-- Start of GIVEN RECORDS --

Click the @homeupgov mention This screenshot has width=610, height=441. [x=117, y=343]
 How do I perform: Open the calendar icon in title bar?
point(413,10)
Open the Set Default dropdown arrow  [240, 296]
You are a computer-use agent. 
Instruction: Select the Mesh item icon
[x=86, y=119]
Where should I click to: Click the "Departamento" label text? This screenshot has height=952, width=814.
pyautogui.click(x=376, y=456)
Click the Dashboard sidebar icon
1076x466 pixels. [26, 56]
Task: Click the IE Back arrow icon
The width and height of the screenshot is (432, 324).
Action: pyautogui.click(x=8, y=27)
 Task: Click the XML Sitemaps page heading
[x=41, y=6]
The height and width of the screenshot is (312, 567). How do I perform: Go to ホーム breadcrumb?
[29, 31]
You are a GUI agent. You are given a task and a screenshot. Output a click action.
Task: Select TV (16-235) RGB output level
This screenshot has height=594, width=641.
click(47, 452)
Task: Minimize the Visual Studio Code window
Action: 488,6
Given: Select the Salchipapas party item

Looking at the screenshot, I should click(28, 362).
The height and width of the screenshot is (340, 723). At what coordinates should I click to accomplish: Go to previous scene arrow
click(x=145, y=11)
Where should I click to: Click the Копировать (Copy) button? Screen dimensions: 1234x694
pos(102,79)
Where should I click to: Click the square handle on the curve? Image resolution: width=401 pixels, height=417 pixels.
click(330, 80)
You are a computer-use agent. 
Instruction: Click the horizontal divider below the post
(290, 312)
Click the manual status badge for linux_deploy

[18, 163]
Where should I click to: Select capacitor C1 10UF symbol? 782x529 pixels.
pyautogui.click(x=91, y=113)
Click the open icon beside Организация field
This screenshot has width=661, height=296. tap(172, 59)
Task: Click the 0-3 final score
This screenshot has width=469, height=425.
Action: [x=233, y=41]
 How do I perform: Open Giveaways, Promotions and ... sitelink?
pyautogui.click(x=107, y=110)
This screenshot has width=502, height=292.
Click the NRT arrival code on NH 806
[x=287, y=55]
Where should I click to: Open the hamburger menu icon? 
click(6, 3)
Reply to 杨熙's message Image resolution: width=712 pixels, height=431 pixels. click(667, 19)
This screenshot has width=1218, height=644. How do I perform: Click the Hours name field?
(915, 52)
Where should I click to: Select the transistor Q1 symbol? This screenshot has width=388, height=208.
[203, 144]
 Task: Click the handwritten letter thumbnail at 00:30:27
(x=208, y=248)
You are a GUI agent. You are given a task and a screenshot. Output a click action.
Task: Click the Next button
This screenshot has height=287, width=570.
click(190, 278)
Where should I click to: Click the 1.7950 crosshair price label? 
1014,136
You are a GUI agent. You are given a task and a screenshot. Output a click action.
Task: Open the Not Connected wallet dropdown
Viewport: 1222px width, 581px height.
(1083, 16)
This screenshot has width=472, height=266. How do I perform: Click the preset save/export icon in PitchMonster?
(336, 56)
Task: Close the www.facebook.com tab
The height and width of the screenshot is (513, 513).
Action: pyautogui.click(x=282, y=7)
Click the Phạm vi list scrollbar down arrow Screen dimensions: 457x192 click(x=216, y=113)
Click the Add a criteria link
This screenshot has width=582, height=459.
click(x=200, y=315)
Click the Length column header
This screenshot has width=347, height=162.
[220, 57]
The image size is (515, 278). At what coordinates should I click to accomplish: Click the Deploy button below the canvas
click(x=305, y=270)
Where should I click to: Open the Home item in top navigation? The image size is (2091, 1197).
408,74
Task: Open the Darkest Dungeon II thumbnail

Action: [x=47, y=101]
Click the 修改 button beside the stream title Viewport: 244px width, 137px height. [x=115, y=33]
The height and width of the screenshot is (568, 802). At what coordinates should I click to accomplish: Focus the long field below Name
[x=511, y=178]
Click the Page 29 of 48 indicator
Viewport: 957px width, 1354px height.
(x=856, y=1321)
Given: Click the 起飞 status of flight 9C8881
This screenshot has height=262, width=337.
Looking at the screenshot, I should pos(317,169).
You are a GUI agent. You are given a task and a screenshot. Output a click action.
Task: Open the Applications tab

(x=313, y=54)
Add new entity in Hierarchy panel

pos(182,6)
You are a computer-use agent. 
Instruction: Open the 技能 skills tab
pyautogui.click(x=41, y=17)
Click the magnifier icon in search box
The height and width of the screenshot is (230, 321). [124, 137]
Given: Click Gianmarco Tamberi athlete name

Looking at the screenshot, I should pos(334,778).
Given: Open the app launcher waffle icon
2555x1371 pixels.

-- End of GIVEN RECORDS --

# [PROBLEM TO WORK ON]
Reproduce the listing above without any change, from its first line through the line containing "click(330, 80)", with both of those lines included.

# [FULL ANSWER]
Click the @homeupgov mention This screenshot has width=610, height=441. [x=117, y=343]
 How do I perform: Open the calendar icon in title bar?
point(413,10)
Open the Set Default dropdown arrow  [240, 296]
You are a computer-use agent. 
Instruction: Select the Mesh item icon
[x=86, y=119]
Where should I click to: Click the "Departamento" label text? This screenshot has height=952, width=814.
pyautogui.click(x=376, y=456)
Click the Dashboard sidebar icon
1076x466 pixels. [26, 56]
Task: Click the IE Back arrow icon
The width and height of the screenshot is (432, 324).
Action: pyautogui.click(x=8, y=27)
 Task: Click the XML Sitemaps page heading
[x=41, y=6]
The height and width of the screenshot is (312, 567). How do I perform: Go to ホーム breadcrumb?
[29, 31]
You are a GUI agent. You are given a task and a screenshot. Output a click action.
Task: Select TV (16-235) RGB output level
This screenshot has height=594, width=641.
click(47, 452)
Task: Minimize the Visual Studio Code window
Action: 488,6
Given: Select the Salchipapas party item

Looking at the screenshot, I should click(28, 362).
The height and width of the screenshot is (340, 723). At what coordinates should I click to accomplish: Go to previous scene arrow
click(x=145, y=11)
Where should I click to: Click the Копировать (Copy) button? Screen dimensions: 1234x694
pos(102,79)
Where should I click to: Click the square handle on the curve? Image resolution: width=401 pixels, height=417 pixels.
click(330, 80)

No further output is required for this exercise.